It's a lot of work, but well worth the effort. When you have an afternoon, give it a try.


1/2 - 3/4 cup "Savoie's Dark Roux"
1 large onion, chopped
1/2 bell or anahiem pepper, chopped
1 1/2 ribs celery, chopped
2 cloves garlic, minced
1/2 lb okra, split lengthwise and sliced
2 quarts shrimp stock
1/2 tsp thyme
1 tbls black pepper
1 tbls salt
1 tbls creole seasoning (salt free)
1/2 tsp cayenne pepper
1 small bay leaf
2 tbls butter (not margarine)
1 lb medium shrimp, in the shell
1/2 lb fresh crabmeat, picked over
1 /2 lb crab claws
3/4 lb andouille sausage, thinly sliced
cooked rice

Peel and devine the shrimp. Use shrimp shells, and heads if you have them, to make the shrimp stock. If using the head, pinch off the front portion of the head that contains the eyes.

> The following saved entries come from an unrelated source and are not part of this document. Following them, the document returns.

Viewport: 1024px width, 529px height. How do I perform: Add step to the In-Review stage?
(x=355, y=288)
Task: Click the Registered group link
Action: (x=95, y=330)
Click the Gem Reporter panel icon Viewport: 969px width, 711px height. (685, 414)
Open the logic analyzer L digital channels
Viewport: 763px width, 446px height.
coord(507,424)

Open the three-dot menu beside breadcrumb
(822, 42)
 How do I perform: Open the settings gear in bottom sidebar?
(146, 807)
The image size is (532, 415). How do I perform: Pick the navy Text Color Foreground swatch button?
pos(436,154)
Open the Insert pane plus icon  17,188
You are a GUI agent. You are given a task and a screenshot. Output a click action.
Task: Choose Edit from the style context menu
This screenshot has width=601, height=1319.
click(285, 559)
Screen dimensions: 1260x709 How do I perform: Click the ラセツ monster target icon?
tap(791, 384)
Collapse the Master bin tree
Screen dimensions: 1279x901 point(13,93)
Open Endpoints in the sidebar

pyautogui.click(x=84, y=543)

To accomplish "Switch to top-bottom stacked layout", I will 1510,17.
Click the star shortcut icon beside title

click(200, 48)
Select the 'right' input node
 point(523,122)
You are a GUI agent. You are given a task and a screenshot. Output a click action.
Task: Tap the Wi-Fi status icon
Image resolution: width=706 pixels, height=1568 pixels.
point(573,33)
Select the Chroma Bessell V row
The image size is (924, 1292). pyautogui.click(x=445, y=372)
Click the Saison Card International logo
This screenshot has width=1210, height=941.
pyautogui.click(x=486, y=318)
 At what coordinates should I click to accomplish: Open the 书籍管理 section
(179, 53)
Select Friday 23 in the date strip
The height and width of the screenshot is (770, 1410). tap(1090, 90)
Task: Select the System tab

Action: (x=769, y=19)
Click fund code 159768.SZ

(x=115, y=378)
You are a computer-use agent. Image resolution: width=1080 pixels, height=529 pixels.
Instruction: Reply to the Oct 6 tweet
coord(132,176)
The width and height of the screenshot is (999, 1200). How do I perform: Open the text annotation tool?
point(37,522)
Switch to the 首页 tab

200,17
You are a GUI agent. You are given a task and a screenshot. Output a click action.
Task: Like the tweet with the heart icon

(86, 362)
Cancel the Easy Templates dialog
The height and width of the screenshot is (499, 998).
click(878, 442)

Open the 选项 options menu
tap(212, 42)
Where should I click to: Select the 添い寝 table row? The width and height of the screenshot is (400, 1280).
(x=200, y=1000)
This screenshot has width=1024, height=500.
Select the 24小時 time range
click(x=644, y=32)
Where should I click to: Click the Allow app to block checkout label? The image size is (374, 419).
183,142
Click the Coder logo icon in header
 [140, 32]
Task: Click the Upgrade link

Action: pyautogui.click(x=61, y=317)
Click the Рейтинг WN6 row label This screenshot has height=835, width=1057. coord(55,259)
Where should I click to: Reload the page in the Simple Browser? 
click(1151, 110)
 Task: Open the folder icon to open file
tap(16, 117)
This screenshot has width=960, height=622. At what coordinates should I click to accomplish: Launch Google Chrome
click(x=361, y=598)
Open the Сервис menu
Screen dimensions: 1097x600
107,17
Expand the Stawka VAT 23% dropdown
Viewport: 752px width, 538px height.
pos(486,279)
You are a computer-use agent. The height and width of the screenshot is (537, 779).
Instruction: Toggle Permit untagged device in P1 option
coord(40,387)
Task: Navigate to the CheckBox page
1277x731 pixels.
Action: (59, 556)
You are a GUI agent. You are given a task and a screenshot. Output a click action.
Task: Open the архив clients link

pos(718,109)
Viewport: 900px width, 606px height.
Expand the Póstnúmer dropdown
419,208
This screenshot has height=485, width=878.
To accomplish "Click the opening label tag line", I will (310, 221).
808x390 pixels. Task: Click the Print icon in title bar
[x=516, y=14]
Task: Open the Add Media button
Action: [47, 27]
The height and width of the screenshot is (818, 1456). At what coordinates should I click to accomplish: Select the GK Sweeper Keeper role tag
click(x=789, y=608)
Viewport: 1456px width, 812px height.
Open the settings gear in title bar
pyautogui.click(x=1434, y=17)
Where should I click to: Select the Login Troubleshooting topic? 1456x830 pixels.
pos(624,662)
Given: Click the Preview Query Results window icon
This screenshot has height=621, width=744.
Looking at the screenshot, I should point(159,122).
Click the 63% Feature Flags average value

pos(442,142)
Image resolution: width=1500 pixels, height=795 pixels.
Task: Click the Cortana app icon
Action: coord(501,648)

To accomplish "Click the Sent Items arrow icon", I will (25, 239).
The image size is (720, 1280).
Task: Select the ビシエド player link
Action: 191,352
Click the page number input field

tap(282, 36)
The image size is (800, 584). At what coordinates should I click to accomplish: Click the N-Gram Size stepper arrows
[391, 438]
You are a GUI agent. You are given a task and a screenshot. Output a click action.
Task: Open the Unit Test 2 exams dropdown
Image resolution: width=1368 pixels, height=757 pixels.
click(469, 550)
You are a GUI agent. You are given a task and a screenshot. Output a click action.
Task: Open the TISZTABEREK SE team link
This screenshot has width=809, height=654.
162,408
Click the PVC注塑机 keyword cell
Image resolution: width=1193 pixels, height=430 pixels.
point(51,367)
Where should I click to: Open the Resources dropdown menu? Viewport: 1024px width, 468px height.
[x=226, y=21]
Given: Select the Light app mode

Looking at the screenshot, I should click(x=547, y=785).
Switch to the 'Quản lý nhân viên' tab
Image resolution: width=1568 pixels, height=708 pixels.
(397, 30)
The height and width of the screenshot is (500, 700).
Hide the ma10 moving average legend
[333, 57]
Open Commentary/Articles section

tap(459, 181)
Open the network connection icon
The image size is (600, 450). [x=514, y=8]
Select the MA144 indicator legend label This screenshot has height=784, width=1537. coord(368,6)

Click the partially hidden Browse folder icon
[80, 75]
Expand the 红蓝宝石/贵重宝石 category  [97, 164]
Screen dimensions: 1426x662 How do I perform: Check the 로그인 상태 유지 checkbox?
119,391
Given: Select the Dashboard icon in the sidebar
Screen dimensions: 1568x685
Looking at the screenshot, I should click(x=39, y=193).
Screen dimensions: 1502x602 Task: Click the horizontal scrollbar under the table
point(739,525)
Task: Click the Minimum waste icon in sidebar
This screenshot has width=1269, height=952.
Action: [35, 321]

Add the 2 quarts of water, the shrimp shells, a carrot, one small onion, and a small celery stalk, one small garlic clove, and a few black peppercorns to the a pot. Simmer for 30 to 45 minutes.

Brown the andouille sausage in a little vegetable oil. Remove the sausage from the heat and place on paper towel to remove oil. Add the okra to the same pan and cook, stirring often, until the okra just starts to break down. About 5 to 7 minutes.

Heat a couple of tablespoons of oil in the pot that you plan to use for the gumbo, and briefly saute the rest of the vegetables until just tender. Add the shrimp stock to the pot, and bring it to a simmer. Add the roux and stir vigorously with a whisk until the roux is completely dissolved. Add the cooked okra and the dry seasonings. Mix well. Simmer over low heat for an hour, adding water as needed to keep the consistence that you want.

Add the andouille when the vegetables start to breakdown (after about 30 minutes). Add the butter and crab claws after about 45 minutes.

Add the shrimp about 5 minutes before serving, then add the crab meat, then cook over low heat just until the shrimp turn pink and the crab is warmed through. Stir gently to keep from breaking up the crab meat to much. Serve in large soup or gumbo bowls over about 1/2 cup of cooked rice per serving.